* START *

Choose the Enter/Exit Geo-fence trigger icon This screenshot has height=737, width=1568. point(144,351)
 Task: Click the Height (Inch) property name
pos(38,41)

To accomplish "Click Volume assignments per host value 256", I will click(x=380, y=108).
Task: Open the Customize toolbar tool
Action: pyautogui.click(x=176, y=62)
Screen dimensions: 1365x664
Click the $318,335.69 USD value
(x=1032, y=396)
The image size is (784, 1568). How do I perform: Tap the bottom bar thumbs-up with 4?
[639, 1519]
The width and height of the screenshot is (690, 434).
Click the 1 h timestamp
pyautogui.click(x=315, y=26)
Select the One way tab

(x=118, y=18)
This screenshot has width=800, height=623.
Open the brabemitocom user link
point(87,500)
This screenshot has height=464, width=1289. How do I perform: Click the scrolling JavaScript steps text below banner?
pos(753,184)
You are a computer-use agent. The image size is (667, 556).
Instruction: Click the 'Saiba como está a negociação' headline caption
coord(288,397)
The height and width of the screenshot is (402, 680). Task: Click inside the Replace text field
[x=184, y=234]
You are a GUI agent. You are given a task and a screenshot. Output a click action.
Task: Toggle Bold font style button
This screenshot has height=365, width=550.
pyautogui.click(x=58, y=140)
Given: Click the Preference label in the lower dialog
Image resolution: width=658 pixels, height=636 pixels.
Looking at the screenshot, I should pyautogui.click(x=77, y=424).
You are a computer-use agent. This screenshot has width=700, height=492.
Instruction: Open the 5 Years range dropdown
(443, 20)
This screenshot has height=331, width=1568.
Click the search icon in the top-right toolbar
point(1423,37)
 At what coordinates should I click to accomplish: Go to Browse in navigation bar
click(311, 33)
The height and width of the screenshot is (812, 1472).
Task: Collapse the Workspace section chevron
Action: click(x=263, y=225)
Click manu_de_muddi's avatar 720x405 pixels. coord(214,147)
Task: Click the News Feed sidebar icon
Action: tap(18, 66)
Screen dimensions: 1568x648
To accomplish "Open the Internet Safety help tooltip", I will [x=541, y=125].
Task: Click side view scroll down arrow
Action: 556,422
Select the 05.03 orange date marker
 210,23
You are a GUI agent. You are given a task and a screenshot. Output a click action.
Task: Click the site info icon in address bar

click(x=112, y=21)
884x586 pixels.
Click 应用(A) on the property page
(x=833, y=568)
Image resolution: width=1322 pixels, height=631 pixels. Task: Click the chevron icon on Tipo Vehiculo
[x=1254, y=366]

* END *

Rewrite every line of the records above as a Markdown table, dropping blank lines. Use a Row column for the running number and a Record line column for the line itself.

> _The output_
| Row | Record line |
|---|---|
| 1 | Choose the Enter/Exit Geo-fence trigger icon This screenshot has height=737, width=1568. point(144,351) |
| 2 |  Task: Click the Height (Inch) property name |
| 3 | pos(38,41) |
| 4 | To accomplish "Click Volume assignments per host value 256", I will click(x=380, y=108). |
| 5 | Task: Open the Customize toolbar tool |
| 6 | Action: pyautogui.click(x=176, y=62) |
| 7 | Screen dimensions: 1365x664 |
| 8 | Click the $318,335.69 USD value |
| 9 | (x=1032, y=396) |
| 10 | The image size is (784, 1568). How do I perform: Tap the bottom bar thumbs-up with 4? |
| 11 | [639, 1519] |
| 12 | The width and height of the screenshot is (690, 434). |
| 13 | Click the 1 h timestamp |
| 14 | pyautogui.click(x=315, y=26) |
| 15 | Select the One way tab |
| 16 | (x=118, y=18) |
| 17 | This screenshot has width=800, height=623. |
| 18 | Open the brabemitocom user link |
| 19 | point(87,500) |
| 20 | This screenshot has height=464, width=1289. How do I perform: Click the scrolling JavaScript steps text below banner? |
| 21 | pos(753,184) |
| 22 | You are a computer-use agent. The image size is (667, 556). |
| 23 | Instruction: Click the 'Saiba como está a negociação' headline caption |
| 24 | coord(288,397) |
| 25 | The height and width of the screenshot is (402, 680). Task: Click inside the Replace text field |
| 26 | [x=184, y=234] |
| 27 | You are a GUI agent. You are given a task and a screenshot. Output a click action. |
| 28 | Task: Toggle Bold font style button |
| 29 | This screenshot has height=365, width=550. |
| 30 | pyautogui.click(x=58, y=140) |
| 31 | Given: Click the Preference label in the lower dialog |
| 32 | Image resolution: width=658 pixels, height=636 pixels. |
| 33 | Looking at the screenshot, I should pyautogui.click(x=77, y=424). |
| 34 | You are a computer-use agent. This screenshot has width=700, height=492. |
| 35 | Instruction: Open the 5 Years range dropdown |
| 36 | (443, 20) |
| 37 | This screenshot has height=331, width=1568. |
| 38 | Click the search icon in the top-right toolbar |
| 39 | point(1423,37) |
| 40 |  At what coordinates should I click to accomplish: Go to Browse in navigation bar |
| 41 | click(311, 33) |
| 42 | The height and width of the screenshot is (812, 1472). |
| 43 | Task: Collapse the Workspace section chevron |
| 44 | Action: click(x=263, y=225) |
| 45 | Click manu_de_muddi's avatar 720x405 pixels. coord(214,147) |
| 46 | Task: Click the News Feed sidebar icon |
| 47 | Action: tap(18, 66) |
| 48 | Screen dimensions: 1568x648 |
| 49 | To accomplish "Open the Internet Safety help tooltip", I will [x=541, y=125]. |
| 50 | Task: Click side view scroll down arrow |
| 51 | Action: 556,422 |
| 52 | Select the 05.03 orange date marker |
| 53 |  210,23 |
| 54 | You are a GUI agent. You are given a task and a screenshot. Output a click action. |
| 55 | Task: Click the site info icon in address bar |
| 56 | click(x=112, y=21) |
| 57 | 884x586 pixels. |
| 58 | Click 应用(A) on the property page |
| 59 | (x=833, y=568) |
| 60 | Image resolution: width=1322 pixels, height=631 pixels. Task: Click the chevron icon on Tipo Vehiculo |
| 61 | [x=1254, y=366] |